7.1 Boxplot with quartiles

To visualize your raw data, you can use a boxplot that shows the median value (center line), the 25th and 75th quartiles (outside of box), the extreme values (the ends of the whiskers) and outliers (individual points).

ggplot(YOUR.DATA, aes(x = YOUR.IV, y = YOUR.DV)) + 
  labs(title = "TITLE", x = "X AXIS LABEL", y = "Y AXIS LABEL") +
  geom_boxplot()

You can also display boxplots for two independent variables in combination by setting the fill aesthetic separate from x. For instance, here is the boxplot for the iris dataset, providing quartiles for sepal width for each species (mapped to x) and color (mapped to fill). We overrode the default color scale to label the legend and give it colors cooresponding to the flowers.

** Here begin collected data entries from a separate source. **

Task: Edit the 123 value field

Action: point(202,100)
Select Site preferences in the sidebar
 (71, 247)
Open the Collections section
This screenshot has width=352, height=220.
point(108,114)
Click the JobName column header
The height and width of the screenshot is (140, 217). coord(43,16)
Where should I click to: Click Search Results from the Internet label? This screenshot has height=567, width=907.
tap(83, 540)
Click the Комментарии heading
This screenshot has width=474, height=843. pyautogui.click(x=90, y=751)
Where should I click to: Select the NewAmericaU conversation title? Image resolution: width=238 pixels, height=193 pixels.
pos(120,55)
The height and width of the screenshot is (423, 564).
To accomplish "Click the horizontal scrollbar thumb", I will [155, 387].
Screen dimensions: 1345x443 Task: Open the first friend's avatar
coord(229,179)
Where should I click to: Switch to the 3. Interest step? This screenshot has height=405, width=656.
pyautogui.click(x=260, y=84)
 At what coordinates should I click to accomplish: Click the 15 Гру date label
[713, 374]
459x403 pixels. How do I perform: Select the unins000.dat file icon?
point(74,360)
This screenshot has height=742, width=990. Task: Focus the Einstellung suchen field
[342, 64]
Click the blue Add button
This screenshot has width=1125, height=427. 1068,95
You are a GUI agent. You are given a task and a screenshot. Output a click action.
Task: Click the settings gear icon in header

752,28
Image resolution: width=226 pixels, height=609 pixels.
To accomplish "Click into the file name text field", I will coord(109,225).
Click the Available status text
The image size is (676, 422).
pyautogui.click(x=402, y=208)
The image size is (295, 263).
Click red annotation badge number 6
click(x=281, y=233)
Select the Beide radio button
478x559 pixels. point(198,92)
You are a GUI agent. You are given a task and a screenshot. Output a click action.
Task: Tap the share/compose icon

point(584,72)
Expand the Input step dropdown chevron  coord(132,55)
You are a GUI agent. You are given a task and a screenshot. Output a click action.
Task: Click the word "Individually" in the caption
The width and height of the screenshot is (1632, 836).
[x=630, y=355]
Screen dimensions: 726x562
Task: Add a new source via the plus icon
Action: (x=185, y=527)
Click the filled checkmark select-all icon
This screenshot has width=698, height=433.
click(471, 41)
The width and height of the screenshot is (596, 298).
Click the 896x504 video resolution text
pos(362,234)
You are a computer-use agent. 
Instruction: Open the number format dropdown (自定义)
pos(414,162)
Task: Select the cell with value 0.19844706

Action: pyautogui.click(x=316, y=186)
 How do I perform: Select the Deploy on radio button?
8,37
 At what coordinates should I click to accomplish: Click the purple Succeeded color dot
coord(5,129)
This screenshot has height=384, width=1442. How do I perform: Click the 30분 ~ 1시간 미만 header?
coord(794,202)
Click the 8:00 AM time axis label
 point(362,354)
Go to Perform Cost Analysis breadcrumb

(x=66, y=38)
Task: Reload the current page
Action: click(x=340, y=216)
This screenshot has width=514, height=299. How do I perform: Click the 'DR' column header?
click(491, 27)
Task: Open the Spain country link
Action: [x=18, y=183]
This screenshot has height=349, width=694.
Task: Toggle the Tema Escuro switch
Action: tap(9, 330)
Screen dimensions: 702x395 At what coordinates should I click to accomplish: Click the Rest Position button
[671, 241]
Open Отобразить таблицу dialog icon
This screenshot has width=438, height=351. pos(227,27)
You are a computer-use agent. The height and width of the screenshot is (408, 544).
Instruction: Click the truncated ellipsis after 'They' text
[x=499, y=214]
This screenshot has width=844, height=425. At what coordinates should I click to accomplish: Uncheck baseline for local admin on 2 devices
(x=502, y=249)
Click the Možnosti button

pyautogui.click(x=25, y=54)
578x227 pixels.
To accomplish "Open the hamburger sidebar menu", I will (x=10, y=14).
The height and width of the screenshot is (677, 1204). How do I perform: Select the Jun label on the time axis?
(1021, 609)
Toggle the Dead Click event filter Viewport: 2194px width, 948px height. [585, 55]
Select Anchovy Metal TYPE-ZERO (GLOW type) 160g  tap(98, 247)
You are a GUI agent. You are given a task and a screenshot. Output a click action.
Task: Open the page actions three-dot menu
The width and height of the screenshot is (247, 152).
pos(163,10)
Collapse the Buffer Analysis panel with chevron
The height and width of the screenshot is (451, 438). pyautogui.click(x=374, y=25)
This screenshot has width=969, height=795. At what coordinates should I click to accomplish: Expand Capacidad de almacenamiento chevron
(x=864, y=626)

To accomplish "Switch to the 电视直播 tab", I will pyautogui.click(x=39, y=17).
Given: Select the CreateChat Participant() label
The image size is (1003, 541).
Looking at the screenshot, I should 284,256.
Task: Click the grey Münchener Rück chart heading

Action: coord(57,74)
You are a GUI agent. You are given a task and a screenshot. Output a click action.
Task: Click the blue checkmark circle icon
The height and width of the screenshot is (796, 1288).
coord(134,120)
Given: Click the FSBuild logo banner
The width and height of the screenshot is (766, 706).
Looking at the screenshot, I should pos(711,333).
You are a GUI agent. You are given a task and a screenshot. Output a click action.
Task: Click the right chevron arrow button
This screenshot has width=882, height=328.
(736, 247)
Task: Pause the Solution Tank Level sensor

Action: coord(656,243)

ggplot(YOUR.DATA, aes(x = Species, fill=Flower.Color, y = Sepal.Width)) + 
  labs(title = "Sepal Widths for Two Colors of Three Species", x = "Species", y = "Sepal Width") +
  geom_boxplot() + 
  scale_fill_manual("Flower Color", values=c("red","yellow")) +
  scale_y_continuous(limits=c(0,NA))

7.2 Barplot with means with error bars

We can use the summary statistics table we made above to plot the means with error bars indicating the standard error of the mean. The barplot is common in the literature but unfortunately hides important features of your data, such as variance, shape, outliers, and sample size. In fact, barplots can be positively misleading: unlike the median, the mean is thrown off disproportionately by outliers, and the standard error of the mean keeps decreasing the more samples you include.

You can use geom_col and geom_errorbar to make a barplot. The adjustment to the y scale keeps the bars from floating off the x axis.

ggplot(YOUR.DATA.SUMMARY, aes(x = YOUR.IV1,y = mean)) +
  labs(title="TITLE", x = "X AXIS", y = "Y AXIS")+ 
  geom_col(fill = "steelblue") +
  geom_errorbar(aes(ymin=mean-se, ymax=mean+se), width=.3) +
  scale_y_continuous(expand=expansion(c(0,0.05)))

You can also display bar plots for two independent variables in combination by setting the fill aesthetic separate from x.

ggplot(YOUR.DATA.SUMMARY, aes(x = YOUR.IV1, fill = YOUR.IV2, y = mean)) +
  labs(title="TITLE", x = "X AXIS", y = "Y AXIS")+
  geom_col(position = position_dodge()) +
  geom_errorbar(aes(ymin=mean-se, ymax=mean+se), width=.3, position = position_dodge(width=0.9)) +
  scale_y_continuous(expand=expansion(c(0,0.05))) +
  scale_fill_manual("YOUR.IV2.LABEL", values=c("COLOR1","COLOR2"))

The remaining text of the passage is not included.